Is India a good place to do business? The answer seems to be it is excellent in some areas and difficult in others. No wonder the Indian economy has risen in one global index of competitiveness and gone down in another on business climate.

In times of recession, one can find a bit of cheer in the news that the country has climbed a notch in the competitiveness index compiled by the Davos-based World Economic Forum. But to counter that is the fact that it has fallen in the Doing Business Index of the World Bank and the International Finance Corp. 

It has moved up from 50th to 49th position on the World Economic Forum survey but fallen one rung from 132nd to 133rd in the World Bank study. Both surveys merit a close look by the government as the recession is slowly but surely easing and it must be making plans for easing investment norms and regulations. 

Reforms have been kept on the backburner for the past year as the focus has been on giving a stimulus to the economy largely through public spending. But the stress being laid on social sectors is not misplaced as the forum survey cites India's poor record in health and education as a factor for its lower placing. 

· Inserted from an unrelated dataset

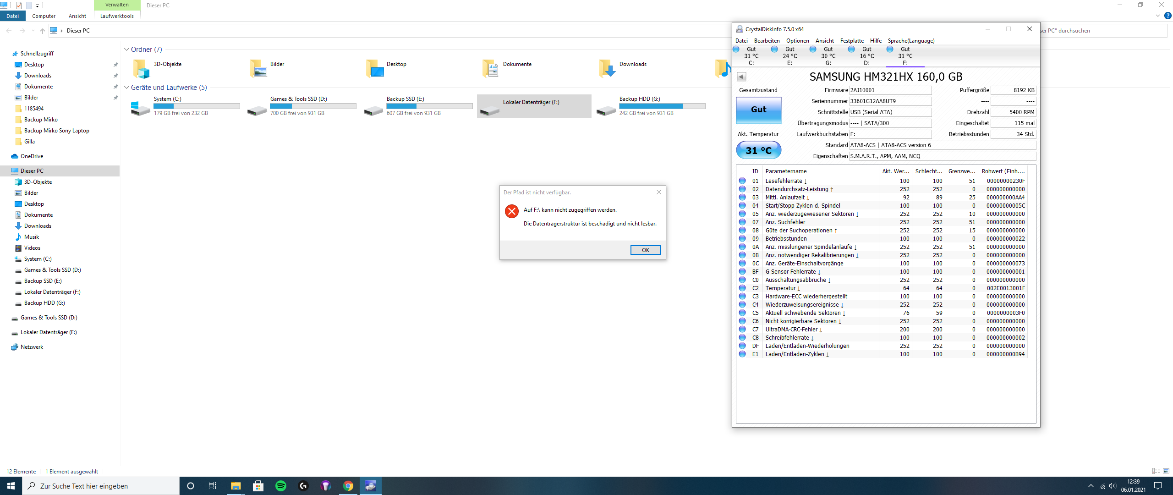Click the Logitech G HUB taskbar icon
Viewport: 1173px width, 495px height.
(303, 486)
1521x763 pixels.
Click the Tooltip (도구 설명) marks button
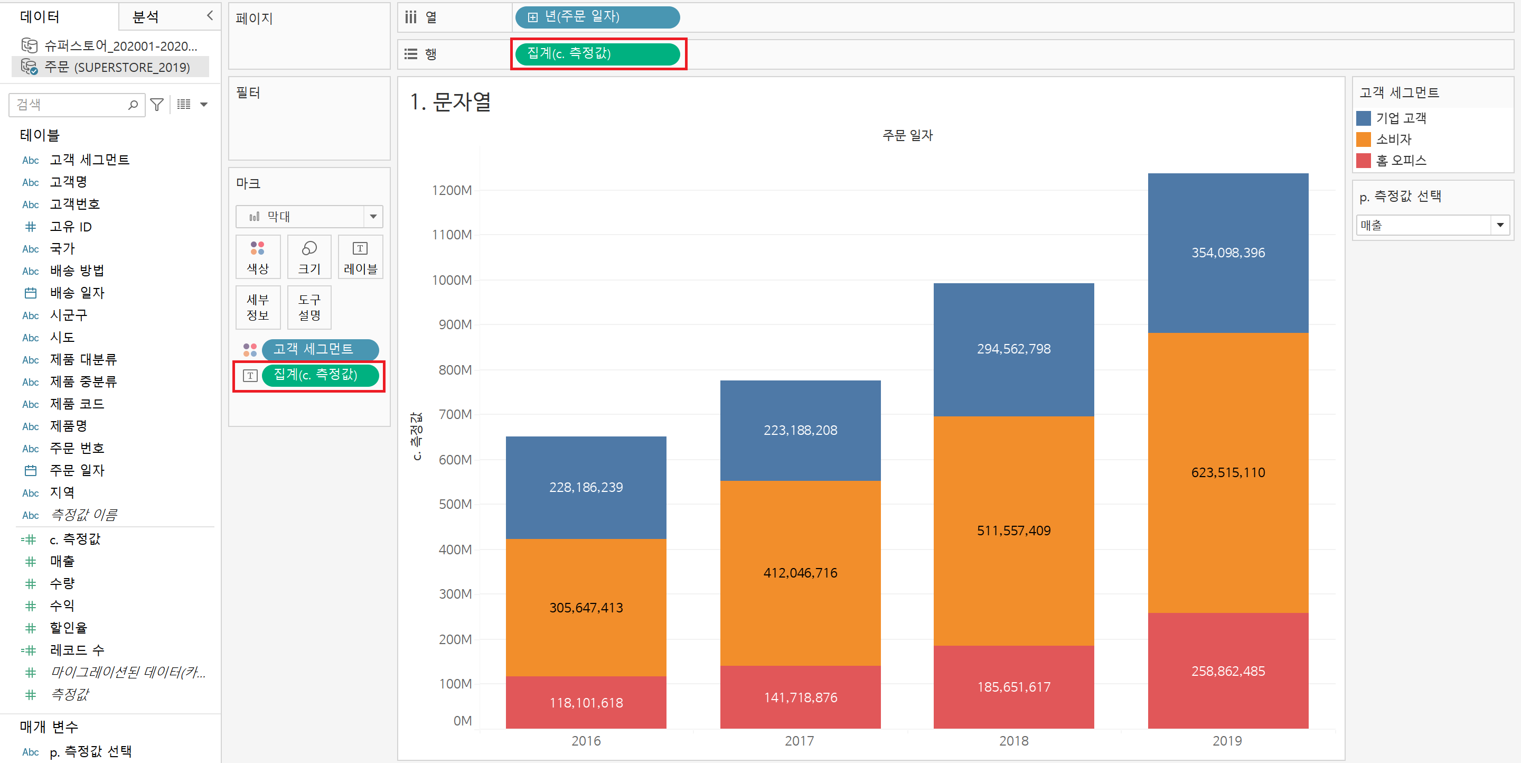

In fact, the forum considers the basic determinants of competitiveness to be health and primary education, macroeconomic stability and infrastructure. While India is 76th in infrastructure and 96th in macroeconomic stability, it remains a lowly 101st for health and primary education, among the 133 countries included in the index. 

This clearly indicates that the emphasis being laid by the second edition of the United Progressive Alliance (UPA) government on the social sector is not without reason. There was considerable criticism about the huge outlays being made in these areas and the lack of concessions for the corporate sector in the first budget of the new government. 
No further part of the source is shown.